Publié le 24 février 2026 20:11:00. La pandémie de COVID-19 a contraint les musées et centres scientifiques à repenser leur approche pédagogique, en développant massivement des programmes en ligne. Une étude récente évalue l’impact de cette transition et les défis rencontrés par les institutions culturelles.
- La pandémie a forcé les musées à proposer des programmes en ligne, souvent avec des budgets réduits et un personnel limité.

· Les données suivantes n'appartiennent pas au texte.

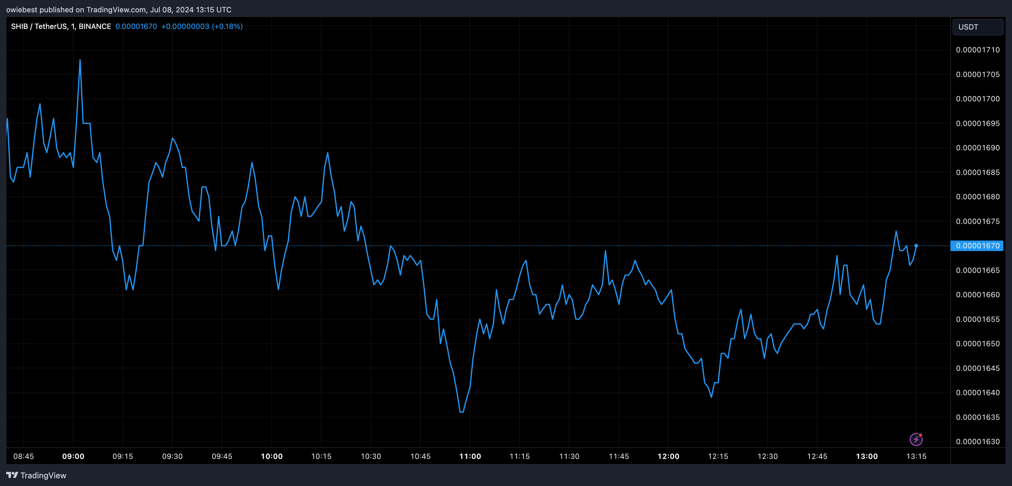
Task: Click the TradingView text link at bottom
Action: coord(43,475)
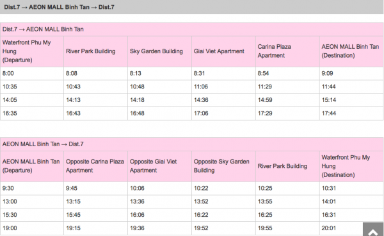The height and width of the screenshot is (236, 384).
Task: Select the Dist.7 → AEON MALL Binh Tan → Dist.7 header
Action: coord(192,7)
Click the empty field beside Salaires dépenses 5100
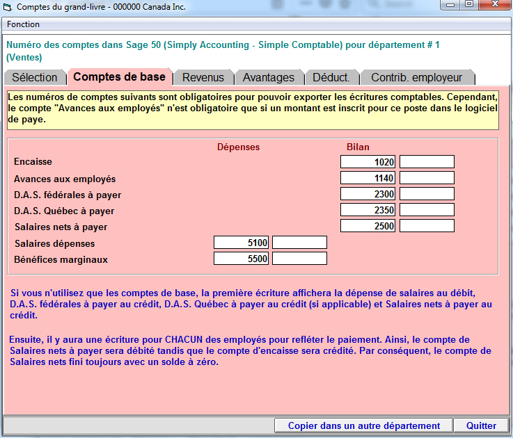Image resolution: width=513 pixels, height=438 pixels. 299,243
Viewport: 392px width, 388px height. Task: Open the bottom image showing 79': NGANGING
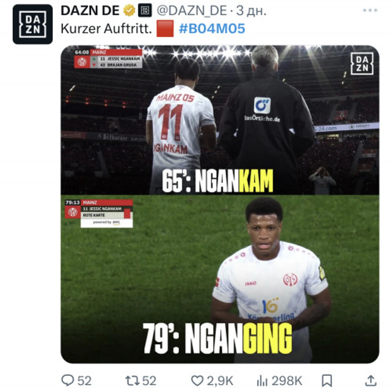coord(220,279)
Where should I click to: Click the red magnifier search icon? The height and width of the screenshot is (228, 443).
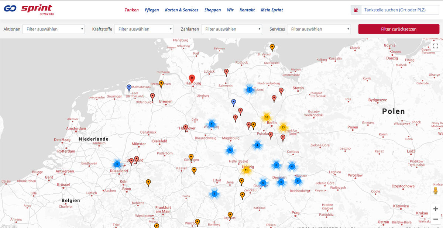coord(356,10)
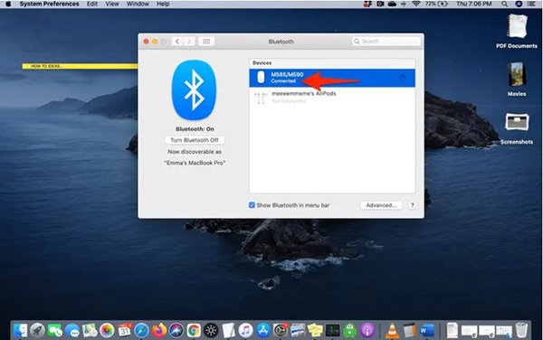Screen dimensions: 543x340
Task: Open Safari compass icon in dock
Action: tap(142, 331)
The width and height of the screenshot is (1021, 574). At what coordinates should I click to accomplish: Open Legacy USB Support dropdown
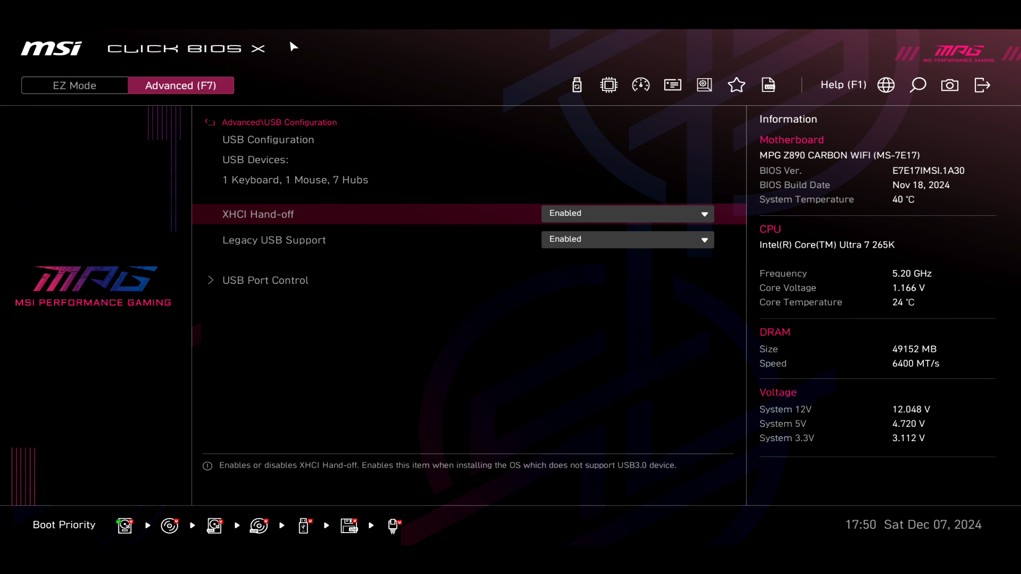coord(627,240)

- Une nouvelle étude analyse l’état de la programmation numérique des musées trois ans après le début de la crise sanitaire.
- Si le numérique a été globalement bien accueilli, les musées soulignent la nécessité d’une formation accrue pour améliorer la qualité de l’offre en ligne.
La visite d’un musée, d’un zoo ou d’un aquarium est une expérience immersive, conçue pour stimuler la curiosité et offrir une nouvelle perspective sur le monde. Ces lieux s’appuient sur l’environnement physique pour engager les visiteurs et susciter l’émerveillement. En mars 2020, la pandémie de COVID-19 et les mesures de confinement ont brutalement interrompu cette dynamique, contraignant environ 90 % des musées, zoos et aquariums à fermer leurs portes au public.
Les éducateurs de ces institutions se sont alors retrouvés face à un défi inédit : comment maintenir le lien avec un public inaccessible physiquement ? Megan Ennes, conservatrice associée de l’éducation muséale au Musée d’histoire naturelle de Floride, explique :
« Beaucoup d’entre nous aiment l’éducation muséale parce qu’elle est pratique et engageante. On incite les visiteurs à interagir avec de vrais artefacts ou animaux. Tout d’un coup, c’était une transmission à sens unique. »
La réponse initiale a consisté à utiliser les outils disponibles, notamment les réseaux sociaux, avant de développer des solutions plus adaptées. Rapidement, les logiciels de téléconférence comme Zoom ont permis de coordonner des événements en ligne, mais la création de contenu numérique s’est avérée complexe et exigeante.
Une étude menée par Megan Ennes et publiée dans la Quarterly Review of Distance Education a permis d’évaluer l’évolution de la programmation des musées pendant et après la pandémie. En février 2020, avant le début de la crise, Ennes avait déjà lancé une enquête auprès de ses pairs pour dresser un état des lieux de l’offre en ligne existante. Cette enquête initiale a servi de point de référence pour mesurer l’impact de la pandémie sur les pratiques pédagogiques.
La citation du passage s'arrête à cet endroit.